● Problem requirements
Where a line of the material includes the string "agent", copy that line.

● Material shown
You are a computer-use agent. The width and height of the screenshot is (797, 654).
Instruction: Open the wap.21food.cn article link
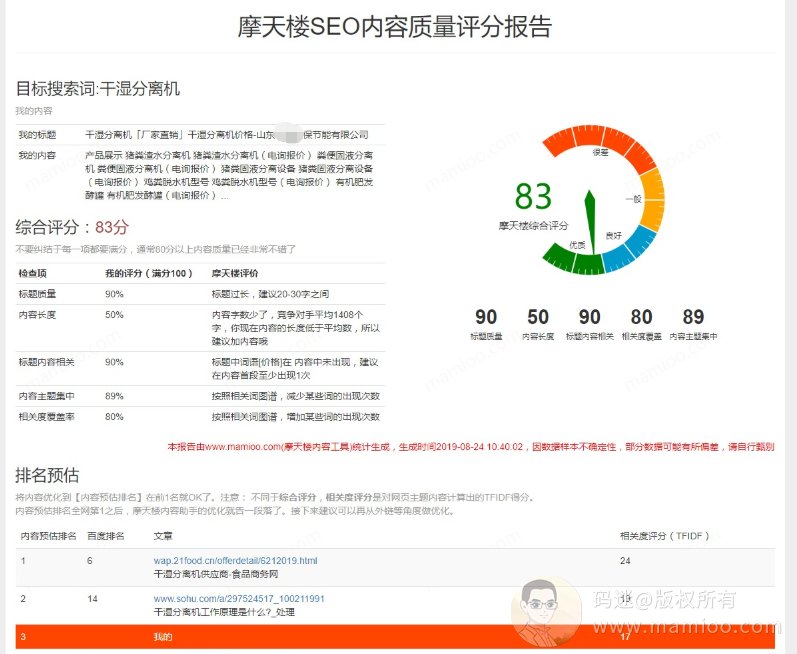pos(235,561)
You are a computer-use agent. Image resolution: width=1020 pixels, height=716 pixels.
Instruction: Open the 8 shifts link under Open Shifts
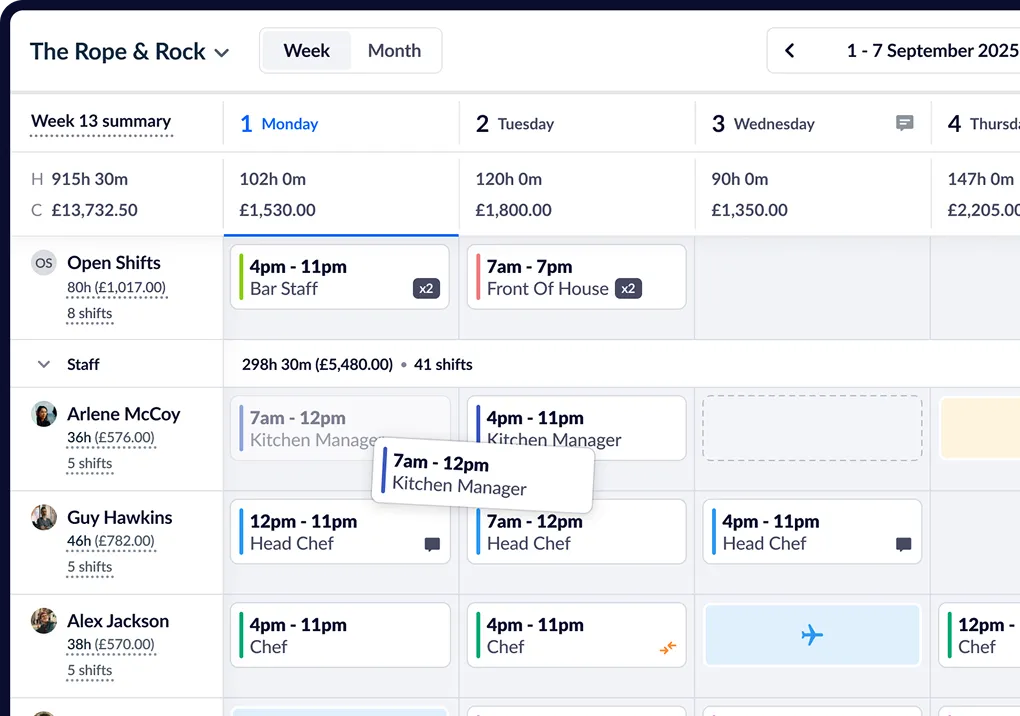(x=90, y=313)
==
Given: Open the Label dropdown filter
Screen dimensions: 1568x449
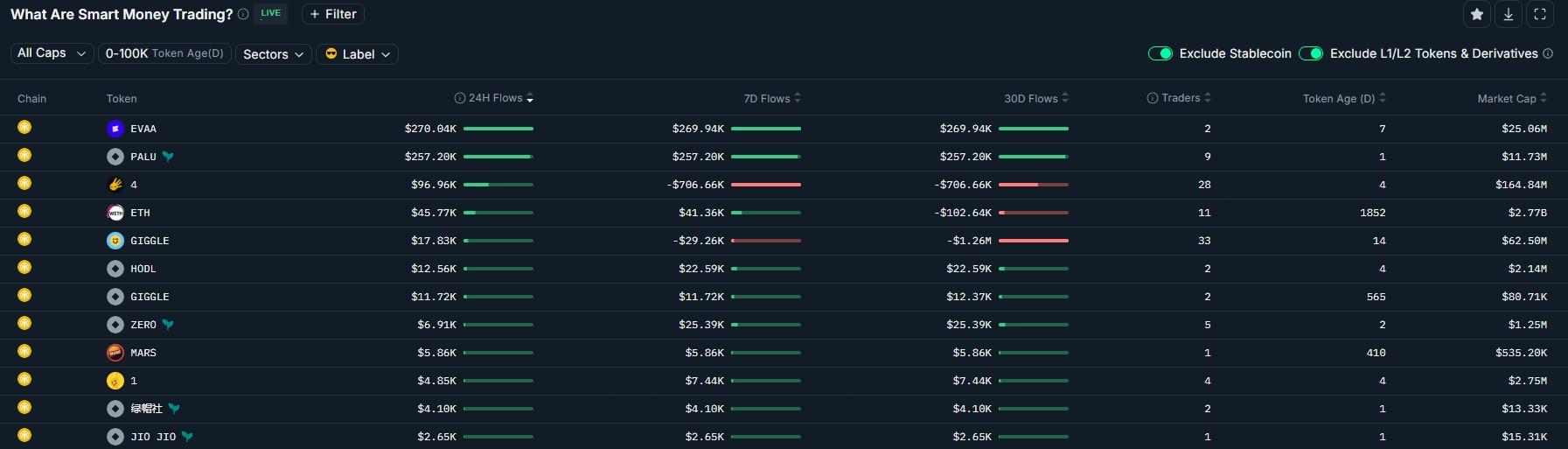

● Output
You are a computer-use agent. The width and height of the screenshot is (797, 654).
You are a computer-use agent. Image resolution: width=1020 pixels, height=716 pixels.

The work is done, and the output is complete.